WORK TO BE COMPLETED: From the entries that follow, work out how many lines contain "Viewport". Write the number only.

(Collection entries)
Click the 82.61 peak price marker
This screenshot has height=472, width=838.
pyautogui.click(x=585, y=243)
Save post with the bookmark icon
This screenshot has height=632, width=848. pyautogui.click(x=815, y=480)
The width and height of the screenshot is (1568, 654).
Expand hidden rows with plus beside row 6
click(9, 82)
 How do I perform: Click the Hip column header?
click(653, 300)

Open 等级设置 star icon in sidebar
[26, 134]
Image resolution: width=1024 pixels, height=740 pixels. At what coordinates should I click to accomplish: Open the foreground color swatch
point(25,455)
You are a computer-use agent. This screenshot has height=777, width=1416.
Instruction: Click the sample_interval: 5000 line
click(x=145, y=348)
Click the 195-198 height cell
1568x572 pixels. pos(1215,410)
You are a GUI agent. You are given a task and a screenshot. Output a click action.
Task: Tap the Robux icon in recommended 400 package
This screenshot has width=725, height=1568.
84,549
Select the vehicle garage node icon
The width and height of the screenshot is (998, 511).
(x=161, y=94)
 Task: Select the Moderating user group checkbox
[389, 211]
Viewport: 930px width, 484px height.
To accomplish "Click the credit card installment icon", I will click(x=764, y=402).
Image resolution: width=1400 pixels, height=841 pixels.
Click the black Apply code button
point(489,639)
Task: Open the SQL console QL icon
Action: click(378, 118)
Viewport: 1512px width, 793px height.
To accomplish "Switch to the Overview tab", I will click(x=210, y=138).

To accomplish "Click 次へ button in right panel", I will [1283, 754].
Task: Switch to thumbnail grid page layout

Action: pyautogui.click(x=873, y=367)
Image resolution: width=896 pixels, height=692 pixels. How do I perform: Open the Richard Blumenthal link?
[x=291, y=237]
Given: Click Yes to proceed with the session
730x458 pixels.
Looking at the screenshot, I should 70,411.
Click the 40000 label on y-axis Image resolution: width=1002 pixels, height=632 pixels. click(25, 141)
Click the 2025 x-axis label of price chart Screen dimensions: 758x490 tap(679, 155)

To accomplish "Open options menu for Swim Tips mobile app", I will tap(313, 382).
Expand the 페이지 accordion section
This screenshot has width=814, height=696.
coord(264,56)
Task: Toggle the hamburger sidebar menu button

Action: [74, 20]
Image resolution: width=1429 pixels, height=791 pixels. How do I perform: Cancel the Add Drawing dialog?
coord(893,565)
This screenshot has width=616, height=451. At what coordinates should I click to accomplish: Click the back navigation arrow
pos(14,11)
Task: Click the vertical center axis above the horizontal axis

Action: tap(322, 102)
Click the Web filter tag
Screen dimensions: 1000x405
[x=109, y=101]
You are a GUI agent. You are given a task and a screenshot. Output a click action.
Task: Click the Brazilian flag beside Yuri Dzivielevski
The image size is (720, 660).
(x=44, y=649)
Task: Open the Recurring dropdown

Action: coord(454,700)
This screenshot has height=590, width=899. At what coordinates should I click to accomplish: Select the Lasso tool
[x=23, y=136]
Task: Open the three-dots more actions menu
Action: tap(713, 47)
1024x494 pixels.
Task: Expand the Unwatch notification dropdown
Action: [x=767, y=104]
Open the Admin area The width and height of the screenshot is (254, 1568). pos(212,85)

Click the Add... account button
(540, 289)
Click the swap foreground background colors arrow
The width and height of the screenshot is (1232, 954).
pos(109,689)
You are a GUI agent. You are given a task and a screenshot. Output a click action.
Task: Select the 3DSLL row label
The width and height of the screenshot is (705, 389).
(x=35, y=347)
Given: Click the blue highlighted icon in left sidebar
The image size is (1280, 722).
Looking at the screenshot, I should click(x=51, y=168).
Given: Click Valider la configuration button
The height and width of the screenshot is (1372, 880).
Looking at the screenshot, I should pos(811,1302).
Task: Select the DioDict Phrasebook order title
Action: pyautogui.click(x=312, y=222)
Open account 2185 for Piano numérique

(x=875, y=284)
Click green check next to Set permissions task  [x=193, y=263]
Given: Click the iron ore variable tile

SOLUTION TO THIS EXERCISE: 2